Fortress (1993) poster

Fortress (1993)

Rating:


USA/Australia. 1993.

Crew

Director – Stuart Gordon, Screenplay – Steven Feinberg, Terry Curtis Fox, Troy Neighbors & David Venable, Story – Steven Feinberg & Troy Neighbors, Producers – John Davis & John Flock, Photography – David Eggby, Music – Frederic Talgorn, Visual Effects – Praxis Film Works (Supervisor – Paul Gentry), Special Effects Supervisor – Tad Pride, Makeup – Bob Clark, Production Design – David Copping.
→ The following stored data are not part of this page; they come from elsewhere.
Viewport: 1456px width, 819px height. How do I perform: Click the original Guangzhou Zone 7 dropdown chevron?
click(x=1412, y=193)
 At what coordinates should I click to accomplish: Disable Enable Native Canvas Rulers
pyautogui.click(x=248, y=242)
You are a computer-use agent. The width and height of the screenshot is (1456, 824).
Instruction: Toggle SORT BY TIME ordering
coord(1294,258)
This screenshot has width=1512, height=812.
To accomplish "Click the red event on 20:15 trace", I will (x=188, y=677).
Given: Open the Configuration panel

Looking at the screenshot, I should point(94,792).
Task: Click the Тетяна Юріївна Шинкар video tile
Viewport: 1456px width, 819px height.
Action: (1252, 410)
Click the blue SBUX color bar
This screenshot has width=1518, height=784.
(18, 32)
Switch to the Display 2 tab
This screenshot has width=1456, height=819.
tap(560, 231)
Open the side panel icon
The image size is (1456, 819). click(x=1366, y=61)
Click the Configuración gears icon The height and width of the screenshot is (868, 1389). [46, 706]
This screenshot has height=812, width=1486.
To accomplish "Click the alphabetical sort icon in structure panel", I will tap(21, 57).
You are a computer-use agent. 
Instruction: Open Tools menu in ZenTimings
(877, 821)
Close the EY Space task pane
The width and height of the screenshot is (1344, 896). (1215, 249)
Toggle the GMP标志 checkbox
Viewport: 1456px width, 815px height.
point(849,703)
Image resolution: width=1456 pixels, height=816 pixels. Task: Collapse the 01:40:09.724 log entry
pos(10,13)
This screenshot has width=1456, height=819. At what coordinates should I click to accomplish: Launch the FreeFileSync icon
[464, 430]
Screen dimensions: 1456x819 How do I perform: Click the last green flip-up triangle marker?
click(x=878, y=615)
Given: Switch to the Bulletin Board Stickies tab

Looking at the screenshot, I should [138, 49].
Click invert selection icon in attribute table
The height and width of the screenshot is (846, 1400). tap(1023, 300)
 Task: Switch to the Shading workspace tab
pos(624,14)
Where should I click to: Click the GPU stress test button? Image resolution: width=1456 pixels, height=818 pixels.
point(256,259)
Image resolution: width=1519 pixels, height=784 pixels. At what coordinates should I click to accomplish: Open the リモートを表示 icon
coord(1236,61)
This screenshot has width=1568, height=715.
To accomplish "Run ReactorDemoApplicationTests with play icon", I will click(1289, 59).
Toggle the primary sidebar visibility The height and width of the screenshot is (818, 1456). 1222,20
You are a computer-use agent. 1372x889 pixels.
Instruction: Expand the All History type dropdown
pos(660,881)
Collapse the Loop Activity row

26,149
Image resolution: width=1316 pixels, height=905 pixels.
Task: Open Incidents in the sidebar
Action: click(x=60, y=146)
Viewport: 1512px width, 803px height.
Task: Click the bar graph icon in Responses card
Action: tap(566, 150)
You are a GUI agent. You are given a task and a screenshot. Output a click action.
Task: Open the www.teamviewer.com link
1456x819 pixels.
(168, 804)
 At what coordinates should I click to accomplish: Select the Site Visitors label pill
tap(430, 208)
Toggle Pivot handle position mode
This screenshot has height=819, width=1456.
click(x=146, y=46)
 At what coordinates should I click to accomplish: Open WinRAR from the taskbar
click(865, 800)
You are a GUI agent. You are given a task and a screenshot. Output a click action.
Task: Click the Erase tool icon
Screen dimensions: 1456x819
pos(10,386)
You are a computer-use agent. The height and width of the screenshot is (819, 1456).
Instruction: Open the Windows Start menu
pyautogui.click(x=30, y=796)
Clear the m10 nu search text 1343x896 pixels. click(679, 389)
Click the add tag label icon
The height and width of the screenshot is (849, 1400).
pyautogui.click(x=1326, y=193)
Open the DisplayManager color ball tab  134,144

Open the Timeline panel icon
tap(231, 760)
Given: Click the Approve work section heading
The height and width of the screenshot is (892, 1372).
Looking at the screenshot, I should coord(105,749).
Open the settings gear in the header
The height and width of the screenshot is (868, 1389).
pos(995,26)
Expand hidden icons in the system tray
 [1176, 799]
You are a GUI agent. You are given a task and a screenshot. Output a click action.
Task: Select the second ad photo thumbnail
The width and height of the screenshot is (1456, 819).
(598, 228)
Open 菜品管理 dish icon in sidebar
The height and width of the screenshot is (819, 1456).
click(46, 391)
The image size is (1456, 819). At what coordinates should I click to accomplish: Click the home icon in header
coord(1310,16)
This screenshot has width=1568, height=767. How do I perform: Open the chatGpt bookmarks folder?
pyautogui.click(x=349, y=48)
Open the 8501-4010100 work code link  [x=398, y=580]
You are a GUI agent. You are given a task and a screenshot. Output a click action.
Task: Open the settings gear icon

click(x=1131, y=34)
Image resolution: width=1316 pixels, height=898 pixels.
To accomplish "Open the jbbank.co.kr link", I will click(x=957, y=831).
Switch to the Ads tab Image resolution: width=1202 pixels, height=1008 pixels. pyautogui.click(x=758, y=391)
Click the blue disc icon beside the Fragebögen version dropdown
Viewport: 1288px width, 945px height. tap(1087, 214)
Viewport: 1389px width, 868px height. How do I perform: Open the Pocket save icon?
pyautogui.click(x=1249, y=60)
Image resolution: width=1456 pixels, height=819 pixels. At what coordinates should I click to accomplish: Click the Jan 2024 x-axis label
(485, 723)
Production Company – David Entertainment Co/Village Roadshow/Fortress Productions.

Cast

Christopher Lambert (Captain John Brennick), Kurtwood Smith (Director Poe), Loryn Locklin (Karen Brennick), Lincoln Kilpatrick (Abraham), Jeffrey Combs (D-Day), Clifton Gonzalez Gonzalez (Nino Gomez), Tom Towles (Stiggs), Vernon Wells (Maddock)


Plot

The USA has become a totalitarian state where it is illegal for couples to have more than one child. Former Black Beret Captain John Brennick is caught trying to escape to Mexico with his wife who is pregnant for a second time. Brennick is sentenced to The Fortress, an ultra-tough hi-tech underground prison in the desert. There prisoners are terrorized by the cyborg governor Poe with explosive intestinal implants and devices that censor dreams. Against this cruel and repressive system, Brennick plans an escape.


Director Stuart Gordon had a cult hit with the black comedy splatter classic Re-Animator (1985). Ever since then however, Gordon’s career has flattened out and failed ever to regain such a height. Not just in terms of the number of projects Gordon has had dropped, delayed in release or been outrightly removed from, but also that everything that made Re-Animator so successful has come increasingly to seem only like happy coincidence, with Gordon’s films since – From Beyond (1986), Dolls (1987) and The Pit and the Pendulum (1991) – having become increasingly preoccupied with mindless splatter. Fortress at least reversed the downward trend of Gordon’s career – it was the widest released film Gordon has ever had – but in terms of quality, it is Gordon’s worst film. Gordon did pick up considerably with the non-genre adaptation of David Mamet’s Edmond (2005).

The plot of Fortress runs like a compilation of cliches from every corner of the genre – the negative population growth dystopias of Z.P.G. (Zero Population Growth) (1971) and The Last Child (1971); cyborg villains; and of the mid-1990s attempts to combine the science-fiction action film and the prison movie subgenre in the likes of Moon 44 (1990), Wedlock/Deadlock (1991), New Eden (1994) and No Escape/Escape from Absolom (1994).

Christopher Lambert conducts a futuristic prison breakout in Fortress (1993)
Christopher Lambert conducts a futuristic prison breakout

The ideas come with no thought having been placed into them – the prison censors wet dreams, yet homosexuality is rampant throughout the establishment; the computer system is capable of infiltrating and taping thoughts but seems unable to work out who the guilty party is to punish after a fight. Gordon leaps in at every opportunity, piling on mindless gore – bodies blown apart, eyes gouged, holes blown through chests. The result is a film that keeps pounding on in a way that frustratingly avoids any intellectual content whatsoever. Fortress wants to be a mindless comic-book of a film but is so relentlessly lowbrow it fails at even that.

Fortress 2: Re-Entry (2000) was a slightly better sequel, from the same scriptwriters and again featuring Christopher Lambert but with no Stuart Gordon. This essentially relocated the same story into an orbiting prison.

Stuart Gordon’s other films are the splattery H.P. Lovecraft adaptations Re-Animator (1985) and From Beyond (1986), Dolls (1987), his live-action Transformers film Robot Jox (1990), the vampire tv movie Daughter of Darkness (1990), the Edgar Allan Poe adaptation The Pit and the Pendulum (1991), Castle Freak (1995), Space Truckers (1996), the Ray Bradbury adaptation The Wonderful Ice Cream Suit (1998), the Lovecraft adaptation Dagon (2001), the non-genre David Mamet adaptation Edmond (2005) and the true-crime based Stuck (2007). Gordon also came up with the stories for Honey, I Shrunk the Kids (1989), Body Snatchers (1993) and Progeny (1998).